Abstracts

Seizures Sparked by Spironolactone: A Case Report

Abstract number : 3.355
Submission category : 4. Clinical Epilepsy / 4E. Women's Issues
Year : 2024
Submission ID : 610
Source : www.aesnet.org
Presentation date : 12/9/2024 12:00:00 AM
Published date :

Authors :
Presenting Author: Mazieyar Azad, MD – University of Florida Jacksonville

Thao Nguyen, MD – University of Florida Gainesville
Suparna Krishnaiengar, MD – University of Florida Jacksonville
Katherine Zarroli, MD – University of Florida Jacksonville

Rationale: Hyperandrogenism is more common among women with epilepsy compared to women in the general population, often leading to acne and hirsutism. Spironolactone, an acne and hirsutism treatment, acts as an androgen receptor antagonist, blocking testosterone production and its effects while increasing the aromatization of testosterone to estradiol.
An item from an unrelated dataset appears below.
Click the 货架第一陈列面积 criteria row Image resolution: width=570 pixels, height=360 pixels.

Notably, testosterone can affect seizure control via conversion to neurosteroids with anticonvulsant and proconvulsant effects. 5 α-reductase (5-ARI) converts testosterone to dihydrotestosterone, which is then converted to 3α-androstanediol, an allosteric modulator of the GABA-A receptor with anticonvulsant properties. Hence, finasteride, a 5-ARI inhibitor, can increase neuronal excitability by inhibiting the production of anticonvulsant neurosteroids. On the other hand, testosterone is also metabolized via aromatization to 17β-estradiol, which has proconvulsant properties. Aromatase inhibitors can decrease seizure frequency. Our case illustrates how the use of spironolactone has the potential to affect seizures negatively.


Methods: This is a single case report.

Results: A 29-year-old woman presented to the Epilepsy Clinic in follow-up of focal epilepsy of unclear etiology. Semiology was that of déjà vu feeling with nausea, anxiety, and a feeling “as if in a different dimension”, intermittently progressing to impaired awareness. Seizures were historically catamenial with perimenstrual provocation though she no longer menstruated due to IUD use.
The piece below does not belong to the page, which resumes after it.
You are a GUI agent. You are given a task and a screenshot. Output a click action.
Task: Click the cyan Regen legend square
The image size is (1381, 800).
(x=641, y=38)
At the time of the visit, she reported 5 recent breakthrough focal aware seizures. Seizures started one month after having been started on oral spironolactone at 100 mg daily for severe acne; before this, she had been seizure-free for over a year. Lamotrigine level was 4.8mcg/mL. Lab studies including electrolytes, glycose, white count, and thyroid function were unremarkable. There were no provactive factors and she was complaint with her lamotrigine.



Her dose of lamotrigine was increased to 350 mg of the extended-release formulation. At her subsequent office visit 3 months later, she was seizure-free. Follow-up studies included a lamotrigine level of 7.7mcg/mL, an unremarkable MRI Brain, and a normal awake and drowsy routine EEG.


Conclusions: Young women with epilepsy, particularly temporal lobe epilepsy, may find themselves at the intersection of seizure control with anti-seizure medications and treatment for hyperandrogenism. The effect to which antiandrogen treatments may affect seizure control is not well understood. This case report emphasizes that caution should be exerted when adding oral spironolactone in women with epilepsy as spironolactone holds the potential of negatively affecting seizure control.